Below is some data. Retype exactly the lines starting at the one with "[по возрастанию по убыванию] (446, 2407)" and ending at the one with "[ReddIt] (79, 264)".
+ + + + +
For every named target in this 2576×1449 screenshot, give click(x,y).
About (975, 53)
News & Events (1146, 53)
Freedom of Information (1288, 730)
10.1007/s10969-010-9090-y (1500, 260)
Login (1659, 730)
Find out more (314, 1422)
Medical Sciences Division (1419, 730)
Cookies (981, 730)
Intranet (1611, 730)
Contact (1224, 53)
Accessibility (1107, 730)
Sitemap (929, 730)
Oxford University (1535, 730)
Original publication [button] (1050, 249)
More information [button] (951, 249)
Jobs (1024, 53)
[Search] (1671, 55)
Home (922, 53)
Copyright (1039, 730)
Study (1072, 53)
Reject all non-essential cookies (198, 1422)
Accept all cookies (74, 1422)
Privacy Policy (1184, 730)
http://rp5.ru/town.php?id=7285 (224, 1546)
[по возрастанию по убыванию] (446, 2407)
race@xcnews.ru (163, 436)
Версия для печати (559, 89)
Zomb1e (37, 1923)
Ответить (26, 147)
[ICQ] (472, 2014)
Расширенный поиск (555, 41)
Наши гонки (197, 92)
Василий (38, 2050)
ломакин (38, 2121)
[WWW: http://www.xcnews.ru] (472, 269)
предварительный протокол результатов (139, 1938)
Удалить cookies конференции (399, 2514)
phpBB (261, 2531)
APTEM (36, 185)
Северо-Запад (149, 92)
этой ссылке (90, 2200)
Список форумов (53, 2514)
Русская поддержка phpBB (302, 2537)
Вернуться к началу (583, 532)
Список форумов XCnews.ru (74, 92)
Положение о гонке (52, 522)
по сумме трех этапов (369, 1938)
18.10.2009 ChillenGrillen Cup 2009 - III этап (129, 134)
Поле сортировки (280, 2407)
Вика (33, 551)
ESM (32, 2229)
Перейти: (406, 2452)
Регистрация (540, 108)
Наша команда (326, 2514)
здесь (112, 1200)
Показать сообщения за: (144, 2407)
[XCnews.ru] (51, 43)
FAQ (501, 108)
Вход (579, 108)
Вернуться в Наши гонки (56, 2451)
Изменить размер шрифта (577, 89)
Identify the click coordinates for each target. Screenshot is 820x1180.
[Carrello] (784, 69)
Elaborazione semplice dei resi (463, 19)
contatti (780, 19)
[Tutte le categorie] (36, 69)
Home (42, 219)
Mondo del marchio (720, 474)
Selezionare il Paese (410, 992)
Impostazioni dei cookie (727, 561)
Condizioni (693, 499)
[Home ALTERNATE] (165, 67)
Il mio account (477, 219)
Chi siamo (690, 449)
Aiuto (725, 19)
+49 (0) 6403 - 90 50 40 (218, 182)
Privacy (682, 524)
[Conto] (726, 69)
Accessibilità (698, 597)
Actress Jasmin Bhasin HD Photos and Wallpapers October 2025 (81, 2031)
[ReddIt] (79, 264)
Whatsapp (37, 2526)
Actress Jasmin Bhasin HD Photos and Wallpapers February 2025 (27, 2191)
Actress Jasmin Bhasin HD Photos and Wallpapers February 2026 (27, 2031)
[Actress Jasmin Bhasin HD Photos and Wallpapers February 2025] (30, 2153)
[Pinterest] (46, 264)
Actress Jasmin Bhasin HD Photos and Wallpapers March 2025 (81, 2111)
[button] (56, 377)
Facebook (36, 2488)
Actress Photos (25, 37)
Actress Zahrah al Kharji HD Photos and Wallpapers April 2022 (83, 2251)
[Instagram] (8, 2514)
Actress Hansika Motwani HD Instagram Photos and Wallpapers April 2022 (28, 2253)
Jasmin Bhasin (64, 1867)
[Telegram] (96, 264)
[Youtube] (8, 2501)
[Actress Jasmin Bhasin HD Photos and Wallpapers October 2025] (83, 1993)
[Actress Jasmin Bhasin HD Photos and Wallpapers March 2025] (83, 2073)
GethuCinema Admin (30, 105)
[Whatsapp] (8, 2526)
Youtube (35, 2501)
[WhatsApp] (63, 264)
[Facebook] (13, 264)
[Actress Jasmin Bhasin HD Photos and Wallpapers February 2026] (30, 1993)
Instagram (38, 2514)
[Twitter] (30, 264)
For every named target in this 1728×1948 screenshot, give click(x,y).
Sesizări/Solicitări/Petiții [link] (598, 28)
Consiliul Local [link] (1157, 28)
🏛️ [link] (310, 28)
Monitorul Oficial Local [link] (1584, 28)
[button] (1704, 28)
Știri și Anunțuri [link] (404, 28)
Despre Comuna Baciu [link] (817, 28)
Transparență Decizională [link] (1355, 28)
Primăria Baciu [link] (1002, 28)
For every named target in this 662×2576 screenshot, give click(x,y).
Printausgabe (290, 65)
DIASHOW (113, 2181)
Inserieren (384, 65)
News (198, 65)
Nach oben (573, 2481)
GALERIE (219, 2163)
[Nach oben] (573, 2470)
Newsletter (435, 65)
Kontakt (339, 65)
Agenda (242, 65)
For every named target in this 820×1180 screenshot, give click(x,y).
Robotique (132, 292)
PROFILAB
+ + + + +
Result of the exercise →
[по возрастанию по убыванию] (446, 2407)
race@xcnews.ru (163, 436)
Версия для печати (559, 89)
Zomb1e (37, 1923)
Ответить (26, 147)
[ICQ] (472, 2014)
Расширенный поиск (555, 41)
Наши гонки (197, 92)
Василий (38, 2050)
ломакин (38, 2121)
[WWW: http://www.xcnews.ru] (472, 269)
предварительный протокол результатов (139, 1938)
Удалить cookies конференции (399, 2514)
phpBB (261, 2531)
APTEM (36, 185)
Северо-Запад (149, 92)
этой ссылке (90, 2200)
Список форумов (53, 2514)
Русская поддержка phpBB (302, 2537)
Вернуться к началу (583, 532)
Список форумов XCnews.ru (74, 92)
Положение о гонке (52, 522)
по сумме трех этапов (369, 1938)
18.10.2009 ChillenGrillen Cup 2009 - III этап (129, 134)
Поле сортировки (280, 2407)
Вика (33, 551)
ESM (32, 2229)
Перейти: (406, 2452)
Регистрация (540, 108)
Наша команда (326, 2514)
здесь (112, 1200)
Показать сообщения за: (144, 2407)
[XCnews.ru] (51, 43)
FAQ (501, 108)
Вход (579, 108)
Вернуться в Наши гонки (56, 2451)
Изменить размер шрифта (577, 89)
Identify the click coordinates for each target. Screenshot is 820x1180.
[Carrello] (784, 69)
Elaborazione semplice dei resi (463, 19)
contatti (780, 19)
[Tutte le categorie] (36, 69)
Home (42, 219)
Mondo del marchio (720, 474)
Selezionare il Paese (410, 992)
Impostazioni dei cookie (727, 561)
Condizioni (693, 499)
[Home ALTERNATE] (165, 67)
Il mio account (477, 219)
Chi siamo (690, 449)
Aiuto (725, 19)
+49 (0) 6403 - 90 50 40 (218, 182)
Privacy (682, 524)
[Conto] (726, 69)
Accessibilità (698, 597)
Actress Jasmin Bhasin HD Photos and Wallpapers October 2025 (81, 2031)
[ReddIt] (79, 264)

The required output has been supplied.